And yet the problem of evil and suffering will not go away and periodically demands our attention. My hometown is currently in the grips of great evil and suffering. In January 2007 a young couple was car-jacked, tortured, and brutally murdered here; the details of the savagery are almost beyond my comprehension. For two years community angst and anger have quietly smoldered. Now, the trials have begun and the rage – especially of the couple’s parents – is writ large in the newspapers and graphically portrayed in television news coverage. The first defendant recently was convicted of almost every felony on the law books in our state and was sentenced to life in prison without the possibility of parole. This was not enough to satisfy the parents, however, who want the perpetrators not only executed but tortured as they tortured: eye for eye, tooth for tooth. I cannot understand the depth of these parents’ loss, the full measure of their hatred. I pray God I never will. What I can do to help them, I will do. I will pray for them: O God, make speed to save them; O Lord, make haste to help them.

So evil has come unbidden to our community – and to world and to our lives – and must be addressed. For this reason only – and not because I have particular wisdom on this or any topic– I will offer some reflections, praying that I reflect the faith of the Church.

Theodicy is the name of the dilemma evil poses the Christian: If God is both all-powerful and all-good/all-loving, then why does he allow evil and suffering to continue in the world?
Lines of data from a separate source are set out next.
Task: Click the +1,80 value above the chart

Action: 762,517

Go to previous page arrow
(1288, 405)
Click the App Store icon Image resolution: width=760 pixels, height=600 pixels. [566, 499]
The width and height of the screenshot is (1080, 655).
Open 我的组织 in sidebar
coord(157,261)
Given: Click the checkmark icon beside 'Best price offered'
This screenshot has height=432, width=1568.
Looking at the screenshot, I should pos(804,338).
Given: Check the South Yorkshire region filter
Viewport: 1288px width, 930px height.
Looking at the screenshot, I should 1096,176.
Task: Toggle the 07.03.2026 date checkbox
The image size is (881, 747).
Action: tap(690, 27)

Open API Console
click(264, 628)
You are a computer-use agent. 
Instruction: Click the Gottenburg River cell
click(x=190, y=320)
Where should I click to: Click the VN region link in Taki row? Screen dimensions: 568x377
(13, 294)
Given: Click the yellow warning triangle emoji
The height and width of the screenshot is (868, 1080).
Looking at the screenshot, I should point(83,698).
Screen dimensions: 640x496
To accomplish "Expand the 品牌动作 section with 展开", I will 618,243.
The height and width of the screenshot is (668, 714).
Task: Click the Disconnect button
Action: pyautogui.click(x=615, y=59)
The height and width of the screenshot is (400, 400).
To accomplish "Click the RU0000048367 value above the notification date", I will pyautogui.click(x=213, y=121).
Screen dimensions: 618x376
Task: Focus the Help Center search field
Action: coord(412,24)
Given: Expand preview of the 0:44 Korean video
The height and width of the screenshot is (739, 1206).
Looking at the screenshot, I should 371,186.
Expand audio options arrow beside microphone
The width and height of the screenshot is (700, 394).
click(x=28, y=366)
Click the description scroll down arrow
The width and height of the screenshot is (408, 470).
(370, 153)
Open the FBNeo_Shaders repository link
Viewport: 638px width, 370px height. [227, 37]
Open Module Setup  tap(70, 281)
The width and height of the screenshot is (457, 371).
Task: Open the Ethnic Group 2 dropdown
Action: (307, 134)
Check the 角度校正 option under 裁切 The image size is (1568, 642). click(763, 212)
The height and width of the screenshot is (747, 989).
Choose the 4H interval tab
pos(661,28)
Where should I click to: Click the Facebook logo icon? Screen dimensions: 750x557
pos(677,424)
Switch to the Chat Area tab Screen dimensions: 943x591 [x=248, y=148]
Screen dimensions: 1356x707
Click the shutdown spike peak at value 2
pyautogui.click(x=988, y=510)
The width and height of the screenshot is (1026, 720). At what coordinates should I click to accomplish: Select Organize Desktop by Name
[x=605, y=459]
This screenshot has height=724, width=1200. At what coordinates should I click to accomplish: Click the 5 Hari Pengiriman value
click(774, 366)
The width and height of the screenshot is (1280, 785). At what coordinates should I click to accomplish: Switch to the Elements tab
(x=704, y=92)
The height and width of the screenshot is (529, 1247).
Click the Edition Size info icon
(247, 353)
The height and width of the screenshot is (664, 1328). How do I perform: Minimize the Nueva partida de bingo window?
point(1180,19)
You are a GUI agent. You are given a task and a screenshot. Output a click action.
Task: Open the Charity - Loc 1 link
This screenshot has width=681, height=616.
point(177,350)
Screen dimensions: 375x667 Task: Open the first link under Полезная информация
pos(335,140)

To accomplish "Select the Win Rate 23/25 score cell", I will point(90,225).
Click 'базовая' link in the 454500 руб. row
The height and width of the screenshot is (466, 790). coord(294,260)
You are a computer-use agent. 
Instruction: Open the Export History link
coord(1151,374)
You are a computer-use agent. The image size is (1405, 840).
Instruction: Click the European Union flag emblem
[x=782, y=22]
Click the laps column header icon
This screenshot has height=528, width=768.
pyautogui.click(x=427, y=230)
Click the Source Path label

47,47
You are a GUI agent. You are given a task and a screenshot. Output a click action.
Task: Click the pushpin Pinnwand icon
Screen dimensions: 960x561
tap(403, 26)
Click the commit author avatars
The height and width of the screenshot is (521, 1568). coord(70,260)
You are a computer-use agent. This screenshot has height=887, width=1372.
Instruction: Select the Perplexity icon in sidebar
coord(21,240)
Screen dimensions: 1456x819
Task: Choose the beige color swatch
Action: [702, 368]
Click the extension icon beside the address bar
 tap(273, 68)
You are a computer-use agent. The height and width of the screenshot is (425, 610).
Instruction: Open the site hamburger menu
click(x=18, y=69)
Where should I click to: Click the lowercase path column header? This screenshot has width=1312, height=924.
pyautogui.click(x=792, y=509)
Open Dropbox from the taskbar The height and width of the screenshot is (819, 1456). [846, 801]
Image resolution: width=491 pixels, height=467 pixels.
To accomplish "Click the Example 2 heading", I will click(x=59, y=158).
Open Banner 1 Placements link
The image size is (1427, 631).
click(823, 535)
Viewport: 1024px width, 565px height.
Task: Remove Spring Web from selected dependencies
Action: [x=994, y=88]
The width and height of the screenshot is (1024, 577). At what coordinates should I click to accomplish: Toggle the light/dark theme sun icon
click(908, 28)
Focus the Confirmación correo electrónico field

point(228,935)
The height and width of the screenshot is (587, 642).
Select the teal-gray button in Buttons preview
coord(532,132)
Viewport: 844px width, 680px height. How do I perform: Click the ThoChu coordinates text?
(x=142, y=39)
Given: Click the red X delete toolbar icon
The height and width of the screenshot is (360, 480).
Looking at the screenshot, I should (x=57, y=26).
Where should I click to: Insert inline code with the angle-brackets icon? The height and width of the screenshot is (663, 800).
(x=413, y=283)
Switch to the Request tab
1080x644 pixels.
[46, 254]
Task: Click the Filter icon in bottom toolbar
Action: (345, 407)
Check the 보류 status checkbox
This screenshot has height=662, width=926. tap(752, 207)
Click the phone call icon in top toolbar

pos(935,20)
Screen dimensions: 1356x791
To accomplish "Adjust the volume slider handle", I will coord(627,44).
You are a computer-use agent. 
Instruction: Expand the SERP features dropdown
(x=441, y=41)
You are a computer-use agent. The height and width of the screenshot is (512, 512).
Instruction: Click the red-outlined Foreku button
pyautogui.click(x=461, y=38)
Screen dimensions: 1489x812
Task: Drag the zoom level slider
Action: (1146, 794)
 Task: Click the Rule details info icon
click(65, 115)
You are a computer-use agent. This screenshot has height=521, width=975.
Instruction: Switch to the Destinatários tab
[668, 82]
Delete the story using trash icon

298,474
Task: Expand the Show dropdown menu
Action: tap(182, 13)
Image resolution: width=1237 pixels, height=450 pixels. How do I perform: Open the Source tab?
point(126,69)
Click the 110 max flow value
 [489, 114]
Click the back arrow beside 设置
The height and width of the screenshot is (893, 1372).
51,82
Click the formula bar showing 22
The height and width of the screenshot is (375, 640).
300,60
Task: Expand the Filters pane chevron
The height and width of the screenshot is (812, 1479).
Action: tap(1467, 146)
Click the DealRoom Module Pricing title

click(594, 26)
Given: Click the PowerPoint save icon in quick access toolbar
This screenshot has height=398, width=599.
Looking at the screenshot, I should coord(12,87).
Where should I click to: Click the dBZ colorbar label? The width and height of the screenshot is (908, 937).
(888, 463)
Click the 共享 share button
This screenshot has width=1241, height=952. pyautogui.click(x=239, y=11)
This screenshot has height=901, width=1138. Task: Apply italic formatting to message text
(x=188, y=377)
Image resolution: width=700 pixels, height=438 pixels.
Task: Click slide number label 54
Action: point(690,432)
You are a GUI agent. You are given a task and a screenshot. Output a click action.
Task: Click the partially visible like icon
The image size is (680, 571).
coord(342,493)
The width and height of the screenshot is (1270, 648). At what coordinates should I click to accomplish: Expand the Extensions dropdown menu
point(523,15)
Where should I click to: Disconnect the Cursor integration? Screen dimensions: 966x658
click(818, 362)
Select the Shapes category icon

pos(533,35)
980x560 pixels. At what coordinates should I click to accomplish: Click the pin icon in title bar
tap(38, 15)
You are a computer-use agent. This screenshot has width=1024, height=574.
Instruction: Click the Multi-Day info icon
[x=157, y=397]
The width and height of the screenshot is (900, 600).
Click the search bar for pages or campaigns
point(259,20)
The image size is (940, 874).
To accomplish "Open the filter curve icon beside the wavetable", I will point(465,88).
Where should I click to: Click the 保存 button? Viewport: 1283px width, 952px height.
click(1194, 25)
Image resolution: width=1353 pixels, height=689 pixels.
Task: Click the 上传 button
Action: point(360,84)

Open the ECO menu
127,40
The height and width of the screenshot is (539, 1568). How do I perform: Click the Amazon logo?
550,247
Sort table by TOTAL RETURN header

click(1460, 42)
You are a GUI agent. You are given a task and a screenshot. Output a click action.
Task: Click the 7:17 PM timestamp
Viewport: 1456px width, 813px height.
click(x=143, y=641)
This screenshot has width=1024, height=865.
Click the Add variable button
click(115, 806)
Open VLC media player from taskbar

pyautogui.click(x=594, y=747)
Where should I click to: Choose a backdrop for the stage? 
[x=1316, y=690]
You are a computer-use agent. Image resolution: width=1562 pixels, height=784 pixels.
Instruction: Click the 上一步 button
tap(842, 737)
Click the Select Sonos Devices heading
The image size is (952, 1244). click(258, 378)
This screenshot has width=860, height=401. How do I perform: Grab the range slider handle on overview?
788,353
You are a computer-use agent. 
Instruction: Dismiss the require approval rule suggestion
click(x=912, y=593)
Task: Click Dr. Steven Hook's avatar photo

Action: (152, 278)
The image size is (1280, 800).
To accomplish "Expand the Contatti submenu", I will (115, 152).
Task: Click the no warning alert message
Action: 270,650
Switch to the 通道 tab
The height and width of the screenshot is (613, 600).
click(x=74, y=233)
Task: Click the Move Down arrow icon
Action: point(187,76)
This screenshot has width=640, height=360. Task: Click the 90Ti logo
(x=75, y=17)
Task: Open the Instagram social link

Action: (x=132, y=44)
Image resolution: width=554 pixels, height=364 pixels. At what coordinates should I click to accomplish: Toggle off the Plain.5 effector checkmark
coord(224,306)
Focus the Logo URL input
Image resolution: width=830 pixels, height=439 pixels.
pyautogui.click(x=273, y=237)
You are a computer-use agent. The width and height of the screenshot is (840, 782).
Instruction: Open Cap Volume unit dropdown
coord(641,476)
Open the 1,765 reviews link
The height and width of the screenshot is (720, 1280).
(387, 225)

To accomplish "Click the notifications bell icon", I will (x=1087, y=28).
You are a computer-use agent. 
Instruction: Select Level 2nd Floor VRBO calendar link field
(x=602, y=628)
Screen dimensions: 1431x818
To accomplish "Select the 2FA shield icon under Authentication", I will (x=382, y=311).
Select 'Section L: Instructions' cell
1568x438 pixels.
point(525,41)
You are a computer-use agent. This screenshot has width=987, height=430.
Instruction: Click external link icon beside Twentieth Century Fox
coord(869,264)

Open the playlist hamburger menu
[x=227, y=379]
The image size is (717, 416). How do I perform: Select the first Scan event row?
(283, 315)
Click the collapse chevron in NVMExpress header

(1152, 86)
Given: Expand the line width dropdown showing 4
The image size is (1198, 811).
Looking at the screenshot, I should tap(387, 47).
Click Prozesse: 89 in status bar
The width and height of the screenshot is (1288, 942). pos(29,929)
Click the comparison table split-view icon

To this question I have no answer. Scripture, at most, only offers hints of possible answers, but offers us nothing concrete. Perhaps that is just as well, for Why? is not really the question we wish to ask at all. If the parents of the murder victims could in one instant perceive God’s grand design in which the question of evil is finally resolved, if they could understand the redemptive plan in which the persistence of evil plays its part, even then in their pain they would still cry out, Why? This is not a cry for explanation, but a cry of human anguish. If the parents of the murder victims could in one instant perceive that in some now unfathomable way ripples of grace would flow outward from that horrendous event and work for cosmic good, the price of their sorrow would still be too high. No explanation of evil and suffering is given – at least in part – because no explanation is sufficient. We do not want to understand the pain; we simply want it to stop. But stop, it doesn’t.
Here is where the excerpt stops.